Role-based access control

RBAC roles are customer-managed roles with specific permissions that determine the services a user can access and the types of operations they can complete. For example, an account user with the lbaas:admin role has create, read, update, and delete permissions for the Cloud Load Balancer service.

All RBAC roles are subordinate to the identity:user-admin or the identity:user-manage roles that the Identity service assigns to Rackspace Cloud accounts held by the account owner or by an account designated to manage user accounts. Only Identity administrators and managers can create account users (identity:default) and assign RBAC roles. Account owners cannot hold any additional roles because they already have full access to all services and capabilities. Account managers can have both the identity:user-manage and the identity:default.

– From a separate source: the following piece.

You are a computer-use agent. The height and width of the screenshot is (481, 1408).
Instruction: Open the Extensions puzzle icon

Role assignments can be global or custom. Global roles manage access and permissions across multiple API services. Custom roles manage access and permissions on a per-product basis. For both global and custom roles, the user has access only to designated products. The following table describes the RBAC roles available.

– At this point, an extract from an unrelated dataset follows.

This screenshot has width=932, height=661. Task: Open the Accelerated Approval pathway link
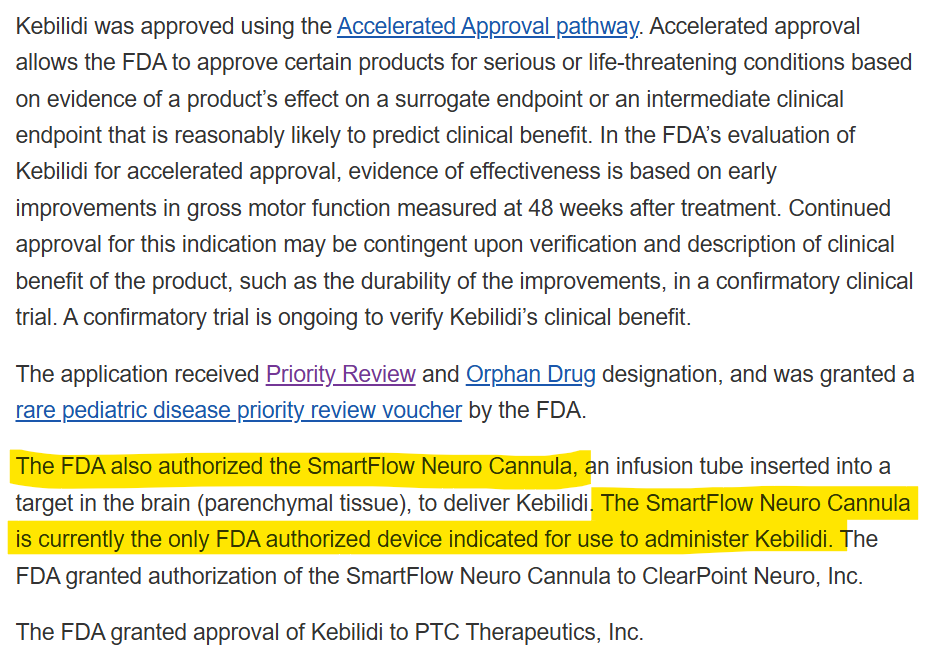488,26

Table: Rackspace Cloud RBAC Roles and Capabilities

Role	Type	Role Description	Example Role
admin (full access)	Global	The admin role provides Create, read, update, and delete permissions in all Cloud products, where access is granted. Full access is given to current and future products as they become RBAC-enabled. Each account can have only one admin user.	Admin
observer (read-only access)	Global	The observer role provides read permission in all products where access is granted. Read-only access is given to current and future products as they become RBAC-enabled.	observer
product:admin	Custom	The product:admin role provides create, read, update, and delete permissions for a specified product, where access is granted.	nova: admin
product:creator	Custom	The product:creator role provides create, read, and update permissions for a specified product, where access is granted. The user cannot delete resources.	cloudFiles: creator
product:observer	Custom	This product:observer role provides Read permission for a specified product, where access is granted.	cdb: observer

Assigning roles

The account owner, identity:user-admin can create account users, identity:default on the account and then assign roles to those users. The roles grant the account users specific permissions for accessing the Cloud services and capabilities. Each account has only one account owner, and that role is assigned by default to any Rackspace Cloud account when the account is created. Account owners cannot hold any additional roles because they already have full access to all services and capabilities.

You can assign roles programmatically through the API or by using the Cloud Control panel interface.

Use the following API operations to add account users and manage role assignments:

• Add account user

• Assign role to account users

• Delete role from account user

For information about implementing RBAC by using the Cloud Control Panel and other RBAC-related topics, see the following Rackspace Knowledge Center articles:

• Getting Started with role-based access control (RBAC)

• Managing role-based access control through Cloud Control Panel

Resolving role conflicts between roles

The account owner can assign both multiproduct (global) roles and custom (product-specific). In some cases, the scope of these roles can overlap and cause conflict. When conflicts occur, the role that provides the more extensive permissions takes precedence. Therefore, admin roles take precedence over observer roles, because admin roles provide more permissions.

The following table shows two examples of how potential conflicts between user role assignments are resolved:

Permission configuration	View of permission in control panel	Can the user perform product Admin functions in the control panel?
User is assigned the following roles: multiproduct observer and product admin	Appears that the user has only the multiproduct observer role	Yes, for specified product product only. The user has the observer role for the rest of the products.
User is assigned the following roles: multiproduct admin and product observer	Appears that the user has only the multiproduct admin role.	Yes, for all of the products. The specified product observer role is ignored.

For information about using RBAC with specific products, see the API Developer Guide for each product.